Incremental Re-Indexing for RAG: How to Keep a Million-Document Corpus Current Without Re-Embedding Everything

The full re-index problem

Your knowledge base started with 10,000 documents. Indexing them took 20 minutes and cost $5 in embedding API calls. Fast forward six months: you have 500,000 documents, nightly updates touch maybe 2% of them, but your indexing job processes all 500,000 every night. It takes 8 hours, costs $200, and if it fails halfway through, you're serving stale data until the next successful run.

This is the full re-index trap, and nearly every RAG team falls into it. The initial indexing script doesn't distinguish between new, changed, and unchanged documents - it just processes everything. That's fine at 10K documents. It's untenable at scale.

Content-hash change detection

The core idea behind incremental re-indexing is simple: only re-process documents that have actually changed. The implementation requires a content-addressable approach - compute a hash of each document's content, store it alongside the indexed chunks, and compare on subsequent runs.

On each indexing run:

Scan your document source to get the current set of documents and their content hashes.
Compare against stored hashes from the previous run.
Categorize each document as new (no previous hash), changed (hash differs), unchanged (hash matches), or deleted (previous hash exists but document is gone).
Only process new and changed documents. Skip unchanged ones entirely.

The hash comparison itself is fast - even for a million documents, comparing SHA-256 hashes is a sub-second operation. The expensive part (chunking, embedding, and storing) only happens for the documents that actually changed. For a typical corpus where 1-5% of documents change daily, this reduces indexing cost and time by 95%+.

Upsert vs. replace: handling changed documents

When a document changes, you have two options for updating the index:

Replace mode deletes all existing chunks for the changed document, then re-chunks and re-indexes it from scratch. This is simpler and guarantees consistency - you'll never have stale chunks lingering from a previous version. The downside is that chunk IDs change, which can break any external references to specific chunks.
Upsert mode re-chunks the document, computes chunk-level hashes, and only updates chunks that actually changed. If a minor edit changed one paragraph in a 50-page document, only the chunks containing that paragraph get re-embedded. This is more efficient but more complex - you need chunk-level change tracking and careful handling of chunks that were added, removed, or shifted in position.

For most teams, replace mode is the right starting point. The per-document cost of re-embedding a handful of chunks is low, and the implementation simplicity pays for itself in reduced bugs. Move to upsert mode only if your changed documents are very large and changes are very localized. The Pinecone upsert documentation and similar guides from other vector stores provide good starting points for the mechanics.

Pruning deleted documents

The most commonly overlooked aspect of incremental indexing is deletion handling. When a document is removed from your source, its chunks linger in the vector store forever unless you explicitly delete them. Over time, this creates a growing layer of "ghost chunks" - content that no longer exists in your knowledge base but still appears in search results.

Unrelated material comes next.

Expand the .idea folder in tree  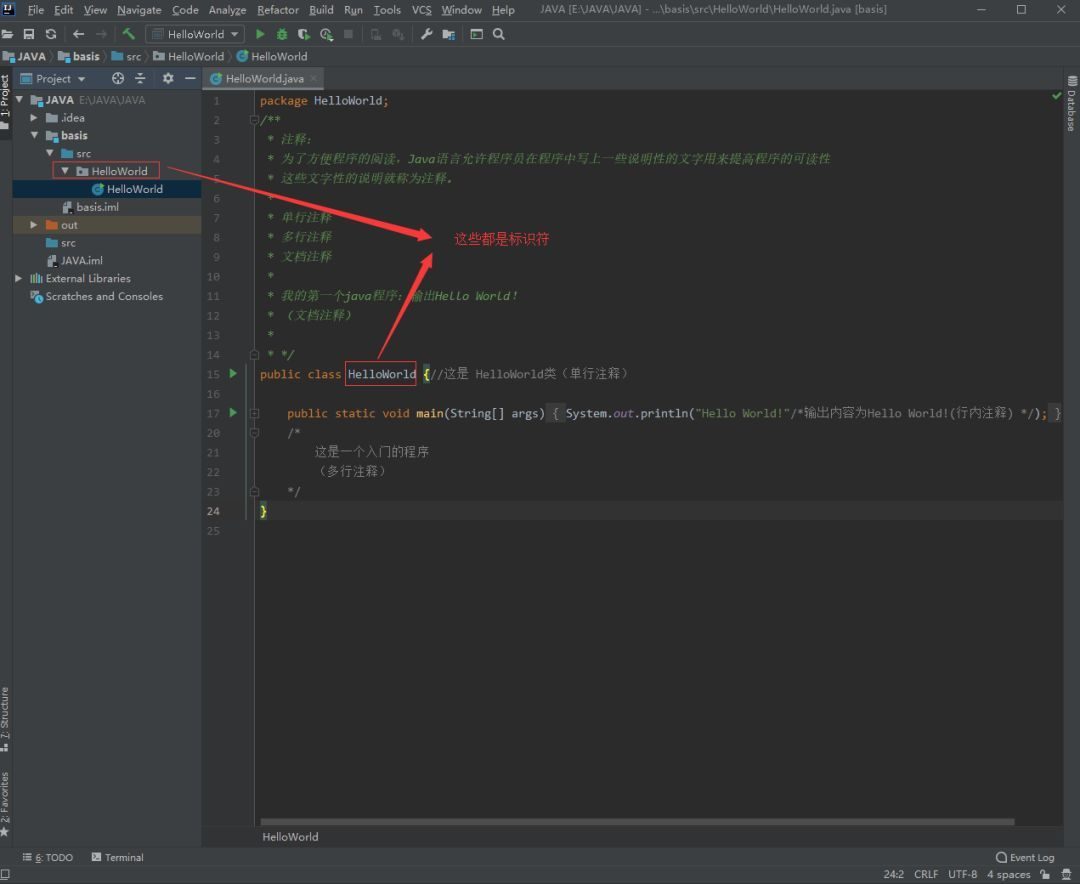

The fix is a reconciliation step at the end of each indexing run: compare the set of document IDs in your vector store against the current set of documents in your source. Any document ID present in the store but absent from the source gets its chunks deleted. This is the data quality equivalent of garbage collection - simple in concept, critical in practice.

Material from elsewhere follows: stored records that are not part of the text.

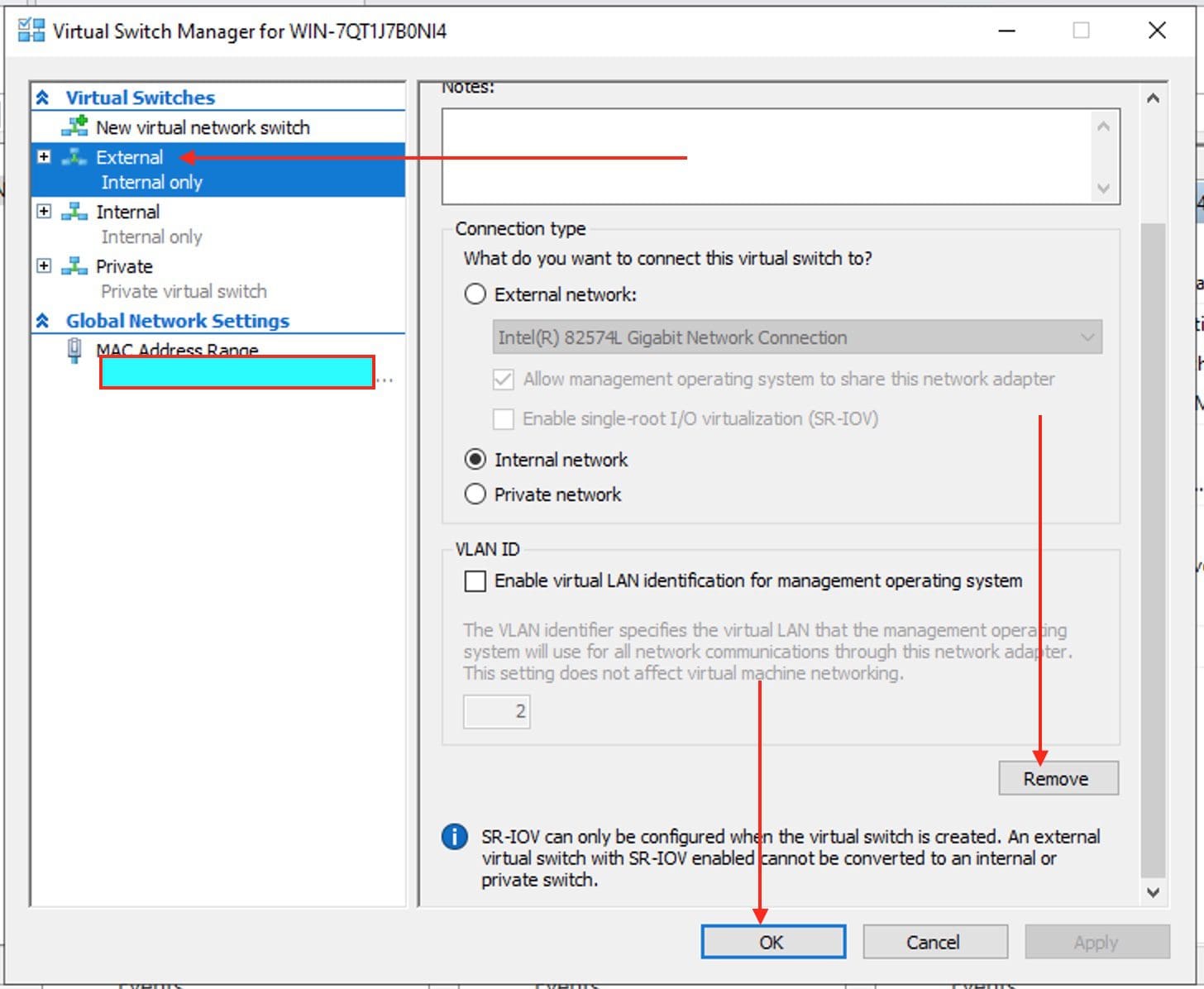Collapse the Global Network Settings chevron

pos(43,321)
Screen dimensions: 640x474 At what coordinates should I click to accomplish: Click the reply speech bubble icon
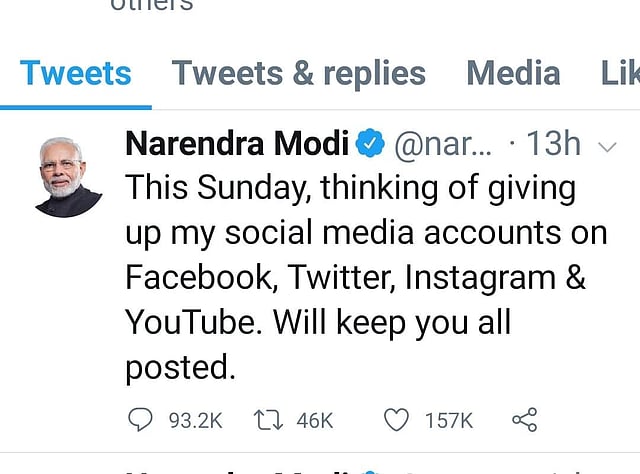(x=140, y=421)
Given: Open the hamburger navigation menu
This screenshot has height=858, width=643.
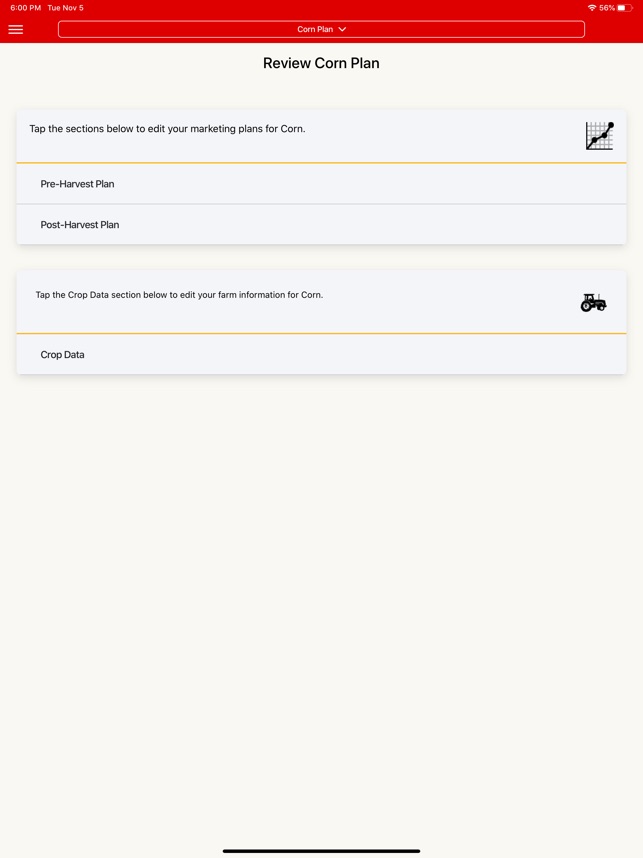Looking at the screenshot, I should 15,29.
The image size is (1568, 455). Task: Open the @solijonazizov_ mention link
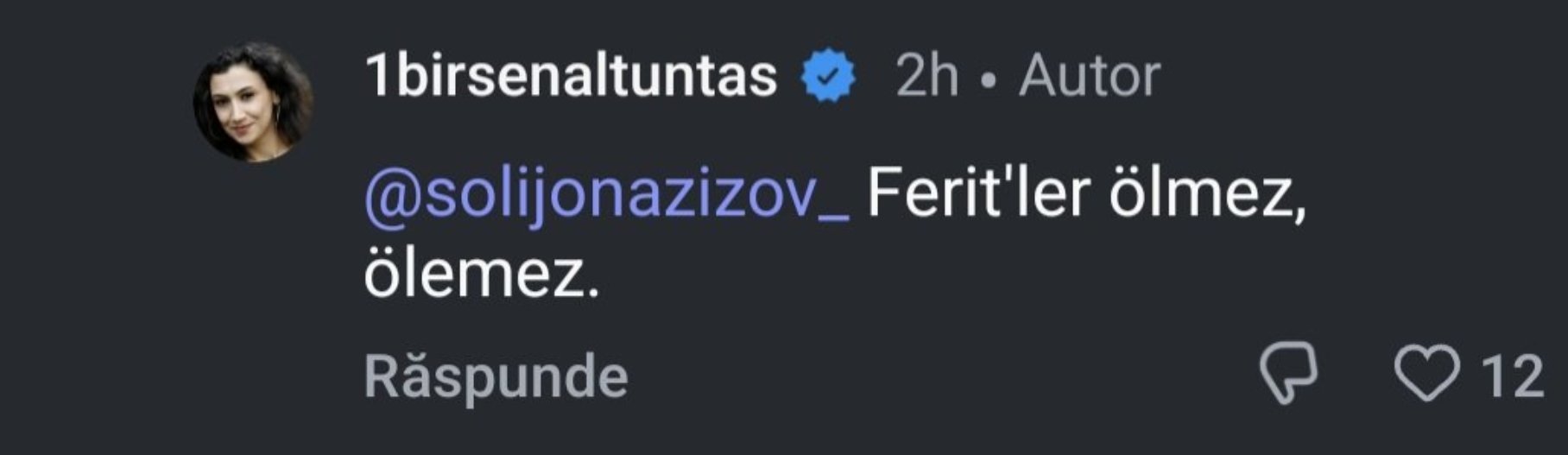point(607,197)
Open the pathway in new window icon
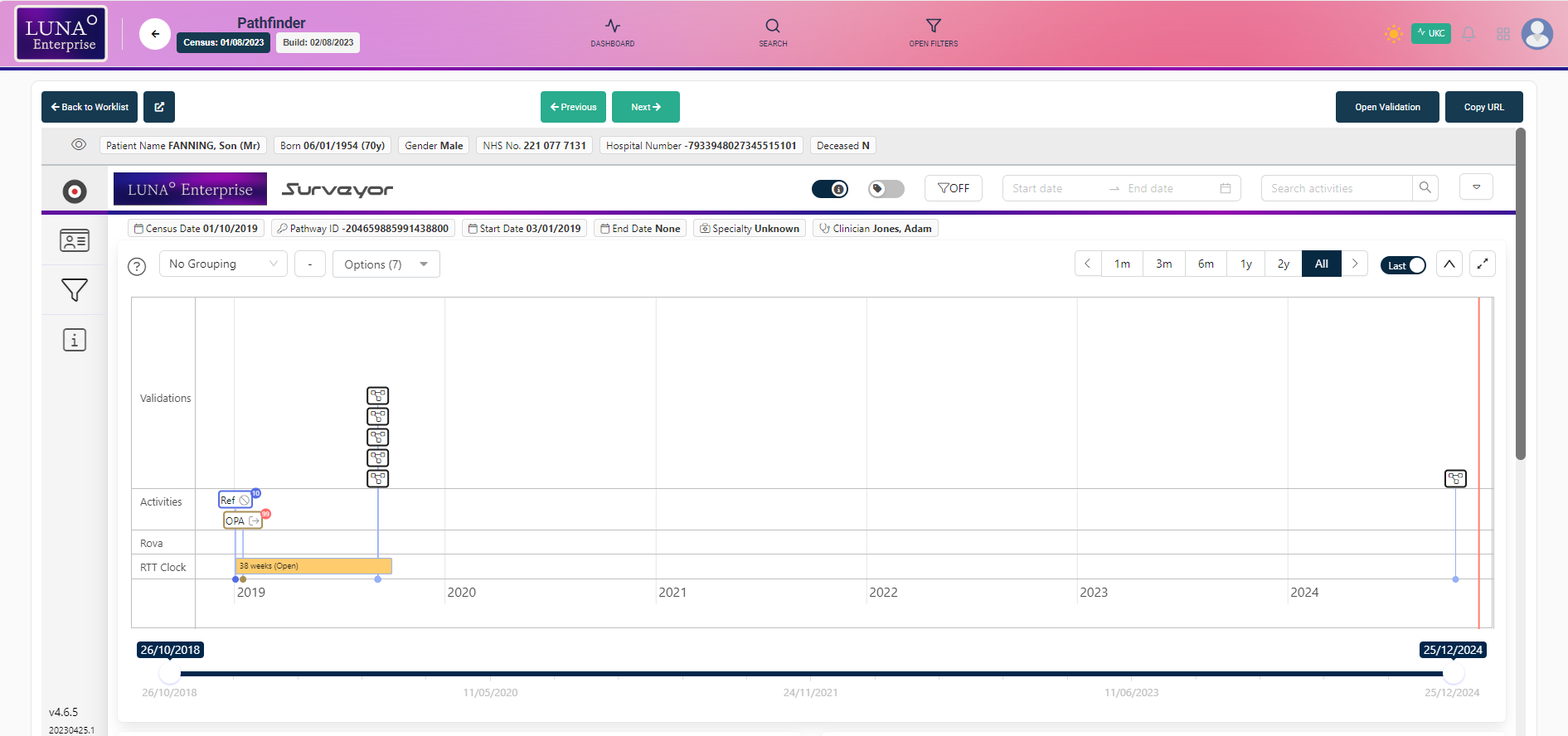Screen dimensions: 1568x736 pyautogui.click(x=159, y=107)

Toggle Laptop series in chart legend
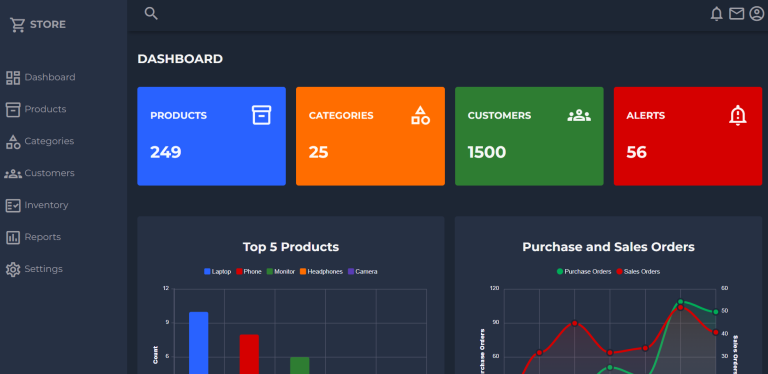(217, 272)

Cursor-based sync for large corpora

For very large corpora (millions of documents), even the change detection scan can be expensive if it requires reading every document's content to compute hashes. A cursor-based approach uses your document source's native change tracking - last-modified timestamps, change data capture streams, or webhook notifications - to identify candidates for re-processing without scanning the entire corpus.

Store a cursor (typically a timestamp or sequence number) after each successful sync run. On the next run, only query for documents modified since the cursor. This reduces the initial scan from "read all documents" to "read documents changed since last sync," which can be orders of magnitude faster if your document source supports efficient range queries on modification time.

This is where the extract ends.